In April 2019, Pioneer social studies teacher Peter Glasser told his class he was “deeply saddened that a club on Pioneer’s campus asks its members to affirm these statements.” He complained to the principal, and the school stripped the club of its recognition, citing district policy that schools “shall be free from discrimination” including for “sexual orientation.”

The club was allowed to continue meeting at the school, but without official recognition it no longer was listed or included in the yearbook, could not fundraise on campus or use school-sponsored bank accounts and had no faculty adviser or priority for on-campus meeting space.

But Glasser and other teachers and students kept up a campaign to drive the Christian student club out. The school allowed a Satanic Temple Club to organize and receive the student body recognition on campus that was denied to the Fellowship of Christian Athletes, and students disrupted FCA meetings and harassed its members.

In April 2020, the Fellowship of Christian Athletes and then-students and club members Charlotte Klarke and Elizabeth Sinclair sued the school and district, and sought an injunction that would allow the FCA club to operate as a recognized club while courts reviewed the case.
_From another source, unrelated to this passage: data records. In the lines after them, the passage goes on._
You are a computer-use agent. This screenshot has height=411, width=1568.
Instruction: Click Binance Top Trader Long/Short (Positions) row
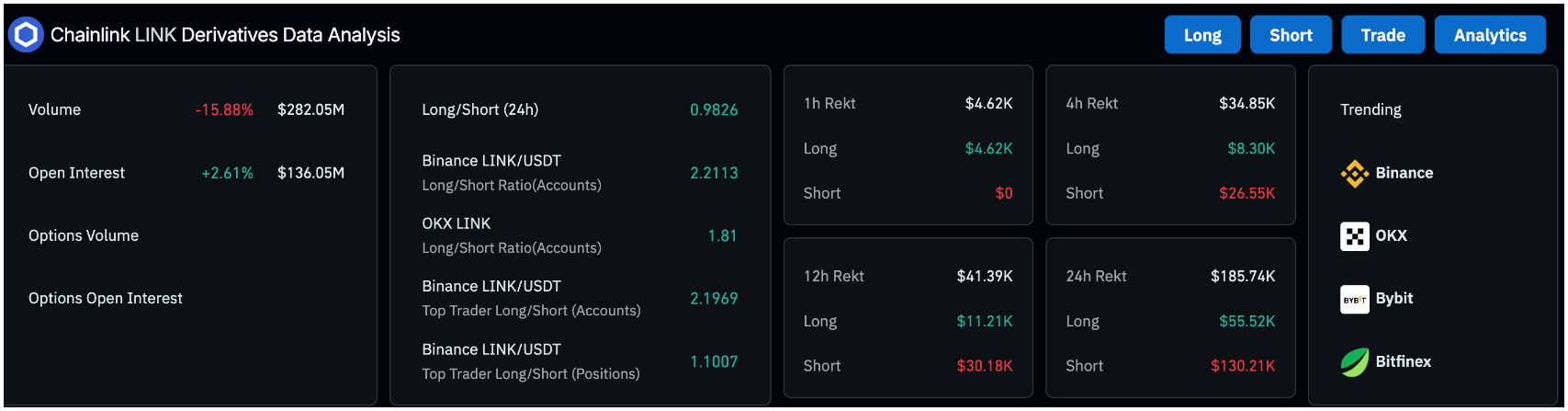(x=580, y=361)
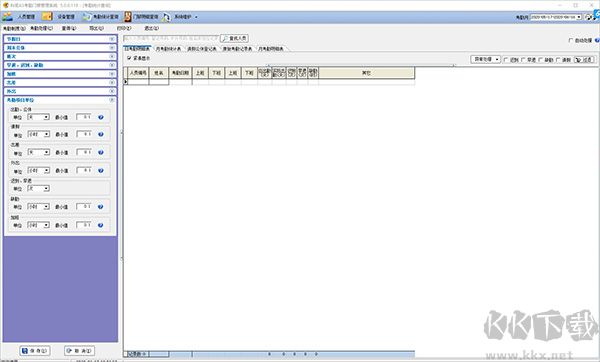Open the attendance statistics query toolbar icon

[87, 16]
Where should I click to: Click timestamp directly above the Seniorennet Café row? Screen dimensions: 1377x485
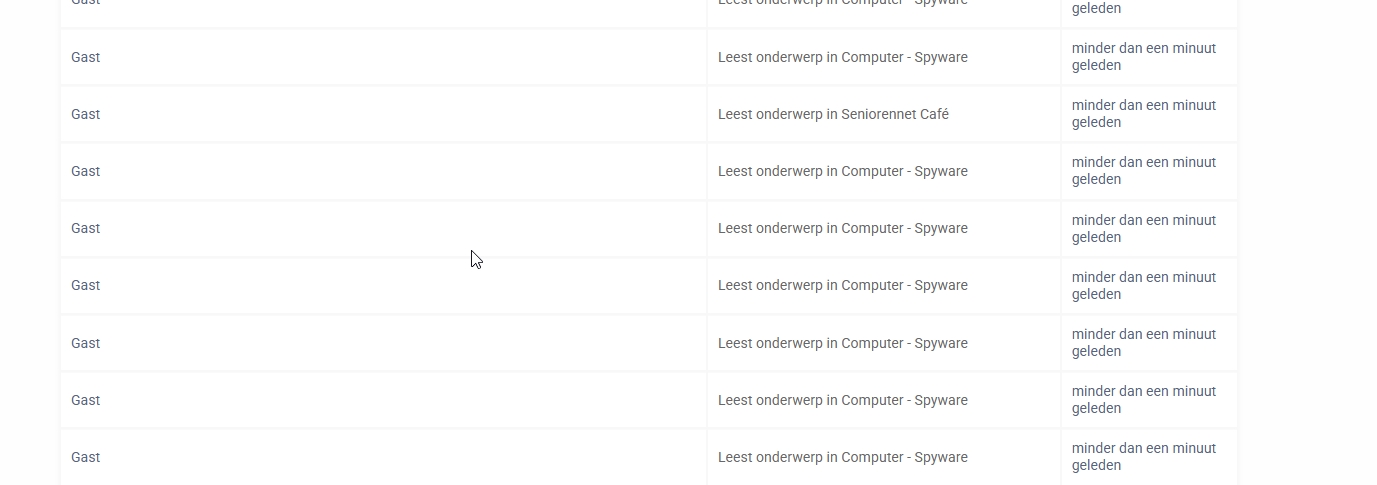click(1143, 57)
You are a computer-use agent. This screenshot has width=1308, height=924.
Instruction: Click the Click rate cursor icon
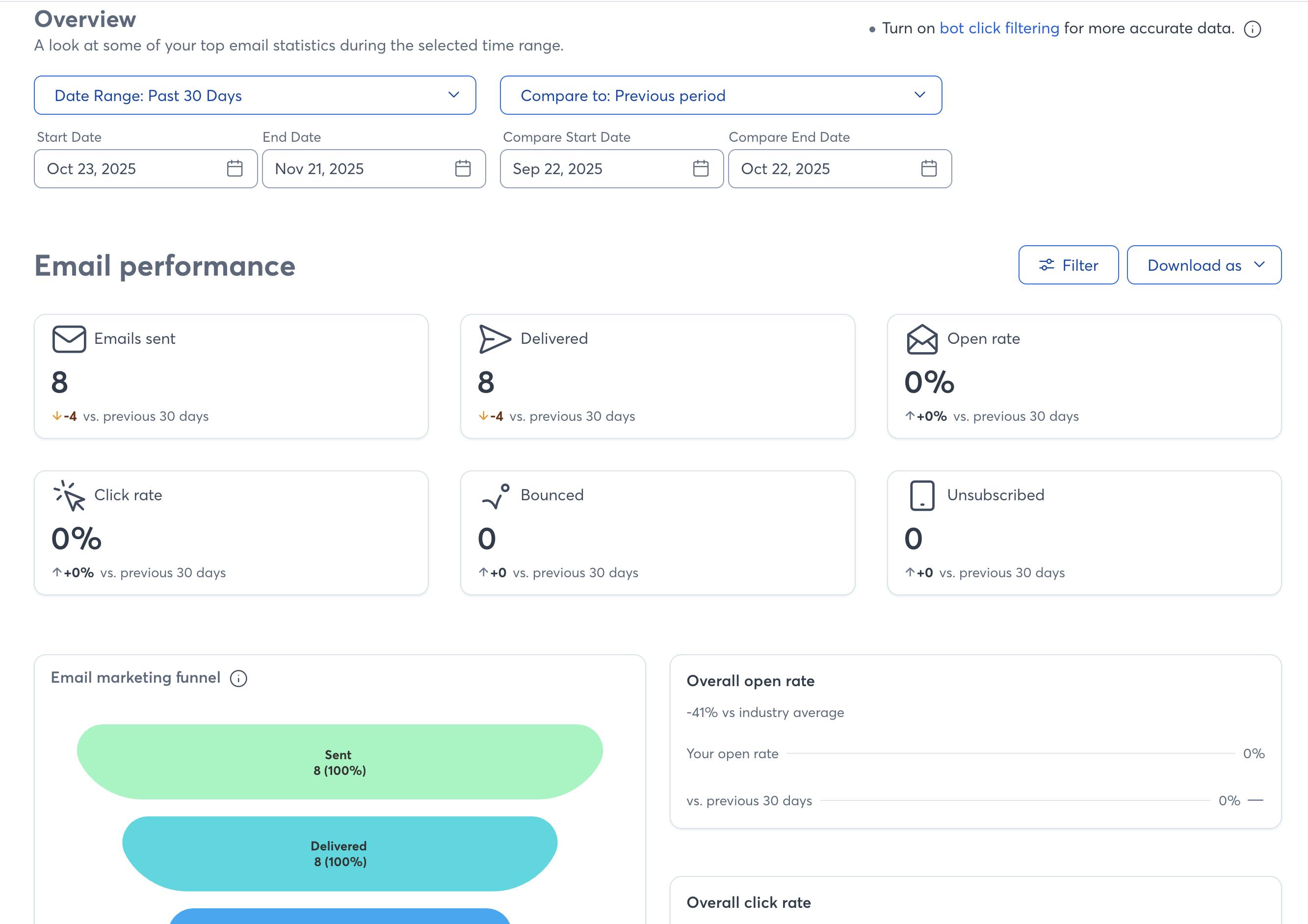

After a trial court rejected the requested injunction, the Christian club appealed and the divided three-judge panel ruled in its favor. The district then appealed to the en banc panel.

“Under the First Amendment’s protection of free exercise of religion and free speech, the government may not ‘single out’ religious groups ‘for special disfavor’ compared to similar secular groups,” the court wrote. “The district, rather than treating FCA like comparable secular student groups whose membership was limited based on criteria including sex, race, ethnicity and gender identity, penalized it based on its religious beliefs.”

Murguia dissented, arguing the case was moot because Klarke and Sinclair since have graduated, but she also questioned the majority’s conclusions on the merits.

Blomberg said that Klarke and Sinclair now are attending college and would not comment on the ruling because they want to avoid publicity. He said other students, however, are preparing to open an FCA chapter at Pioneer.